Request> Copy the lines below, starting with the line containing "Describe the element at coordinates (45, 774)" and ending with the line containing "x-tick-label: CIRCLE_MN is", including both of those lines.

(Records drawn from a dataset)
=== Begin Enclosure ===

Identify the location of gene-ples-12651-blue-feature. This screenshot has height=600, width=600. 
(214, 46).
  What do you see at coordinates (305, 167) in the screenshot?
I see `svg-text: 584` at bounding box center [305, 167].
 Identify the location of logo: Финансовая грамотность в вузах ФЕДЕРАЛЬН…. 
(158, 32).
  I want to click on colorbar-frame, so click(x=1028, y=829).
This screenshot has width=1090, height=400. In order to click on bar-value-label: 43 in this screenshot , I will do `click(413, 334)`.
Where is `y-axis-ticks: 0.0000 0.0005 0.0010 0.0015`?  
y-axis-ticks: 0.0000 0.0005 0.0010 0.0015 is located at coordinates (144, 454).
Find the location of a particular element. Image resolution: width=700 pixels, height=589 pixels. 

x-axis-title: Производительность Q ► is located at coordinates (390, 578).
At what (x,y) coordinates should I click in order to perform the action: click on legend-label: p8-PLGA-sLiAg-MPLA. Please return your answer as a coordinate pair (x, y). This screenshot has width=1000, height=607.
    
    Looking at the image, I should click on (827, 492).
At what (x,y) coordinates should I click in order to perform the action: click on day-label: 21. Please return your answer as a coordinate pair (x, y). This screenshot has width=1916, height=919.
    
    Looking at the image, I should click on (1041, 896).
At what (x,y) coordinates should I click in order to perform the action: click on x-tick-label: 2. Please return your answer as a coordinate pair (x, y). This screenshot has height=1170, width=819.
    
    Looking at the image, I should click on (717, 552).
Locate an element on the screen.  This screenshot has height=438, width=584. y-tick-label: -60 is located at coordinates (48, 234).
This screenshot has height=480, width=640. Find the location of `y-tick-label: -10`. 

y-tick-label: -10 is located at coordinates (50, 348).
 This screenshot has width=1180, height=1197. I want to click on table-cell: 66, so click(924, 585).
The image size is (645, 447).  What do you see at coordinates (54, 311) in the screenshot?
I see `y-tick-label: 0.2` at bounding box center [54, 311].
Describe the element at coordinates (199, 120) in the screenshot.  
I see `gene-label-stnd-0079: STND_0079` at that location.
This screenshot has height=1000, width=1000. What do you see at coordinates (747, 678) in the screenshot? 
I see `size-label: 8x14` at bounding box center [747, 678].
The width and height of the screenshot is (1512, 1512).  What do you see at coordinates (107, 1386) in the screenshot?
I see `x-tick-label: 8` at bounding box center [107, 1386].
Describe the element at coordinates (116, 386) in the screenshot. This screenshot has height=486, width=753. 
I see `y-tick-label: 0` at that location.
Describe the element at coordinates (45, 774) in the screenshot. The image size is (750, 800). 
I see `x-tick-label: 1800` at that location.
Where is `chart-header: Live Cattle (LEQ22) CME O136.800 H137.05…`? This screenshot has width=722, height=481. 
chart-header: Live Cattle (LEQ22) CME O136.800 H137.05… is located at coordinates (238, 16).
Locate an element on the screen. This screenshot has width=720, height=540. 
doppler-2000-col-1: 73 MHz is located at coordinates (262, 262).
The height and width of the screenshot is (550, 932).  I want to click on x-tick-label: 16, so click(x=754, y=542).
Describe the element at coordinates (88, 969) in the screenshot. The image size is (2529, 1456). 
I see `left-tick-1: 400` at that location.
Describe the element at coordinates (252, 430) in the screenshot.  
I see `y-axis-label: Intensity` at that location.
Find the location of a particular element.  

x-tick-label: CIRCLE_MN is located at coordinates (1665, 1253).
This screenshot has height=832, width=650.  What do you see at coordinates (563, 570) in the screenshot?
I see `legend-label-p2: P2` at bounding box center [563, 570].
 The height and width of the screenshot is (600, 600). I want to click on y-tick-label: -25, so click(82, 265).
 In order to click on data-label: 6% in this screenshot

=== End Enclosure ===

Solution for this exercise>
Describe the element at coordinates (45, 774) in the screenshot. The image size is (750, 800). 
I see `x-tick-label: 1800` at that location.
Where is `chart-header: Live Cattle (LEQ22) CME O136.800 H137.05…`? This screenshot has width=722, height=481. 
chart-header: Live Cattle (LEQ22) CME O136.800 H137.05… is located at coordinates (238, 16).
Locate an element on the screen. This screenshot has width=720, height=540. 
doppler-2000-col-1: 73 MHz is located at coordinates (262, 262).
The height and width of the screenshot is (550, 932).  I want to click on x-tick-label: 16, so click(x=754, y=542).
Describe the element at coordinates (88, 969) in the screenshot. The image size is (2529, 1456). 
I see `left-tick-1: 400` at that location.
Describe the element at coordinates (252, 430) in the screenshot.  
I see `y-axis-label: Intensity` at that location.
Find the location of a particular element.  

x-tick-label: CIRCLE_MN is located at coordinates (1665, 1253).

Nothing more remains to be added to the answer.